Viewing the World as Connections

Cataphora’s technology models data as a graph of interconnections, showing relationships between data items. Items of data such as emails, spreadsheets, instant messages, phone calls, and expense reports are characterized by their various forms of content and metadata. All of these elements can be broken apart and recombined to form new evidence types – text contains topics and textblocks, aliases and names belong to people, people form cliques. These additional items are represented as new vertices in the graph and new connections (i.e. edges) are formed among them and with the original data items.

The advantage of this approach is that by creating a library of graph analysis algorithms that are robust, flexible, and combinable, we have gained the ability to pull from the evidence graph disparate important structures, many of which re-enter the evidence graph to make yet more structure apparent.

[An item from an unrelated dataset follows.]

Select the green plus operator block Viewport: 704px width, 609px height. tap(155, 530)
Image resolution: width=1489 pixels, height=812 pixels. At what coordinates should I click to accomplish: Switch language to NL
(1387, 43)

Actor detection: seeing people, not accounts

Emails and other communications don’t directly tell us who their senders and recipients are– all they reveal are their addresses, handles, or accounts. The typical office worker has many of these, including at least one per communication channel (email, instant messaging, phone numbers, wikis, bulletin boards, etc.). For many of these channels, a single employee might have numerous accounts, both work-granted and personal. HR and IT systems can often help identify the former, but are no help with the latter. Nor do they help identify the many external persons your employees communicate with, including friends, family, vendors, and customers. Add to this confusion identities not normally viewed as communication channels, including keycard accesses and system logons, and it’s possible for a good deal of information to be missed.

Cataphora’s Actor Detection technology uses behavior and lexical connections to join these various identities together into “actors,” corresponding to actual people. This allows us to view as a unit all data created or consumed by a particular individual. It also provides nuance, showing which channels that individual uses for different purposes.


Discussions™: understanding documents in context

From the evidence graph described above, Discussions can be derived. A Discussion is a set of apparently causally related data – in other words, it is the electronic record of a conversation. Discussions can cross channels of communications, from email to SMS to IM, can include point-events such as keycard accesses, can drift to a degree in terms of topics and actors, and can include items not joined by any aliases. In all of these ways Discussions differ from traditional technologies for joining documents, such as thread reconstruction and various forms of clustering.

Discussions are particularly useful for understanding short or vague communications. Consider the message “Sure, go ahead.” What does this mean? Is this authorization to order lunch, or agreement to commit fraud? By itself, this message conveys little meaning. The sender assumed the recipient could understand it based on previous communications. By rejoining these communications and reforming that context, the meaning becomes apparent again.

Discussions effectively reveal significant structure within unstructured data, connecting actions with their effects. Hence they allow numerous additional analyses that would not otherwise be possible. Workflows, projects, and relationships all manifest themselves via Discussions.


Seeing the whole organization

Using Actor Detection and Discussions, the evidence graph described above can be viewed as a network of interacting individuals. To this richly detailed network, we apply both standard and proprietary social network analysis (SNA) methods. De facto work units become visible, as do the connections between them. Command structure becomes apparent, showing who makes daily decisions, who delegates to whom, and who is held in regard by his or her peers. We can also discern effective job functions, showing how individuals relate to topics and workflows.